2019 Ash Wednesday Devotion
An Attitude of Gratitude
By: The Right Reverend Carl Walter Wright
My dear Chaplain Colleagues:
As we enter the sacred Season of Lent 2019, please allow me a few very personal words. I come to this time with an attitude of gratitude, as the late Rev. Dr. Robert Schuller would say. This message was inspired by the literally hundreds of sympathy messages I received from you at the death of my Mother, Eva Wright last Christmas. Thank you from the bottom of my heart.
Time passes quickly. (Tempus Fugit.) I feel like I barely made it through Christmastide, when lo and behold it’s almost Ash Wednesday. Then I realize there are only a couple of months between December and Lent, and barely another month or so till Easter.
Life is short. Even if we live in our 80s, as Mama did, that’s a very short time when compared to eternity. As the Good Book says, “man, born of woman, has but a few days (Job 14).”
Because life is short we need to make everyday count for the Kingdom of God. While Lent is set aside as roughly 40-day exercise of penitence, self-denial, and renewal; I have another take on that. Perhaps this year, rather than focusing on our sin [which we should be doing all the time], why not reflect on our prosperity. Yes, our prosperity!
Here’s what I mean. As a career military person who spent 30-plus years enlisted and officer, Reserve, and Active, line and chaplain, I came to understand how materially blest we Americans are. No country I’ve lived in, including the European ones, has a standard of living quite as high as ours. Or, while the average citizen in this world is a farmer, the average American is middle-class. The longer I the more grateful I am for God’s blessings; and the more convinced I am that the original sin is not Pride, it is Ingratitude!
I suggest it would be spiritually profitable to reflect on our blessings and ask God to show us how better to use them to His glory. How about asking the Saviour to show us daily how to share our blessings? We can go on a diet or join a gym or make sacrifices anytime.
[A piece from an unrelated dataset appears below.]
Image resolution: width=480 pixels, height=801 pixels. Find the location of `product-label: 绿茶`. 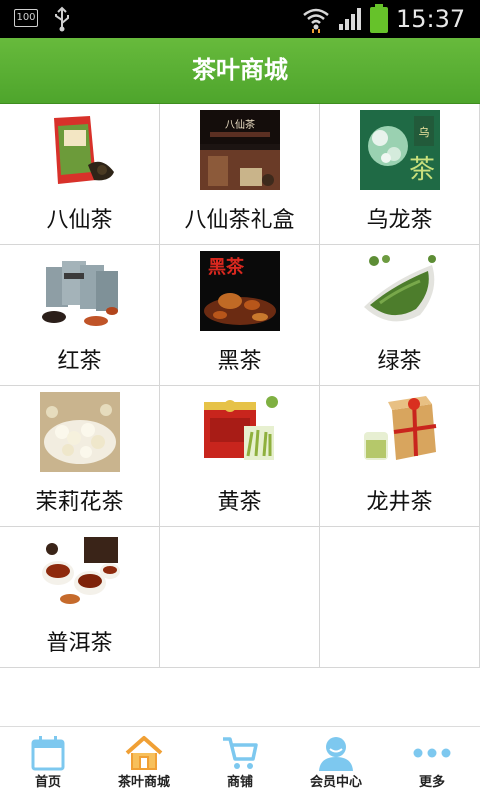

product-label: 绿茶 is located at coordinates (400, 362).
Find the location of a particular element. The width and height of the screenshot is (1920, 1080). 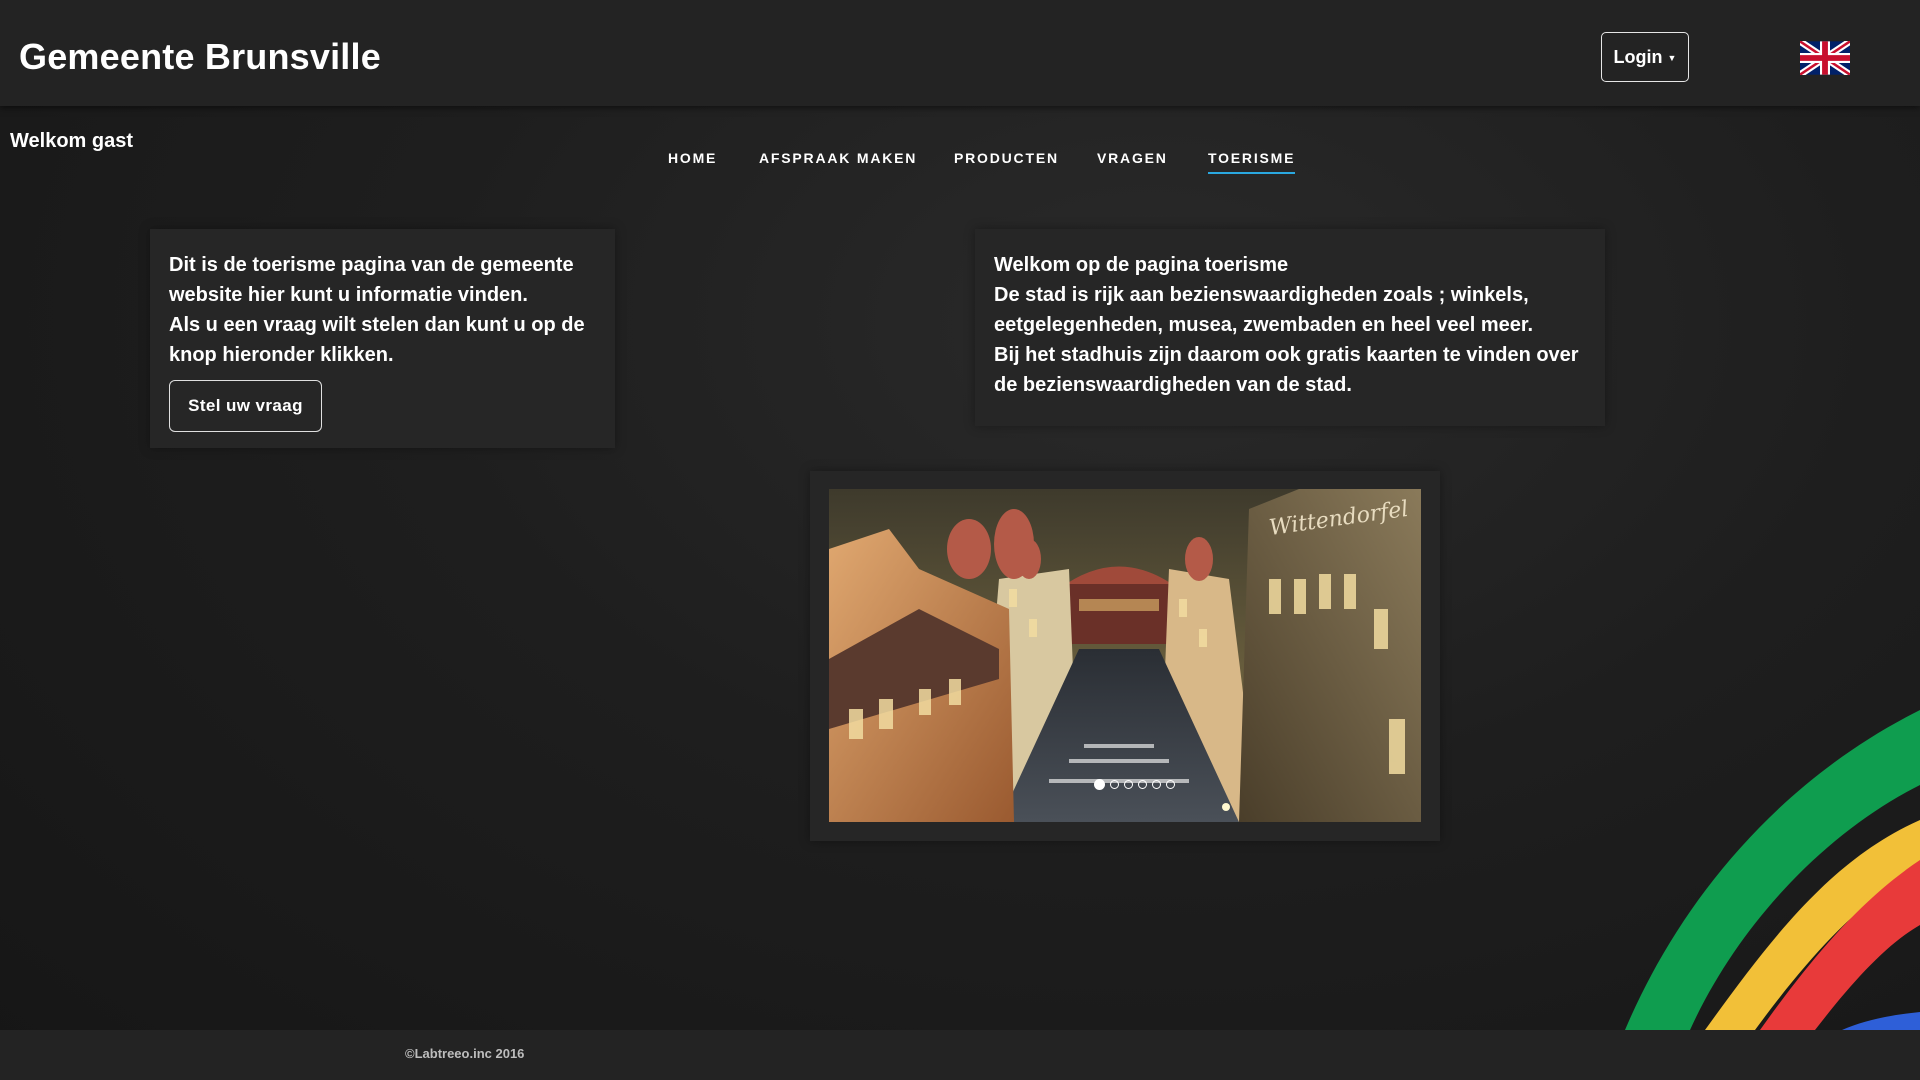

info-line: Welkom op de pagina toerisme is located at coordinates (1142, 265).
But, how about carving out 40-days of praise? 40-days to take a hard look in the mirror, count our blessings, then offer them up to the God Who gave them to us in the first place…
I suggest that this year when you are shmeared with palm ashes and reminded of the brevity of this earthly life, give thanks and praise to God that it is as well as it is, and vow to be a more grateful follower of Christ. That would be a novel but beneficial Lenten discipline!
Jesus said, “Not everyone who cries, ‘Lord! Lord!’ will be able to enter into the Kingdom; only those who do the will of my Father Who is in heaven (Matthew 7:21).”
This comes with my heartfelt thanks.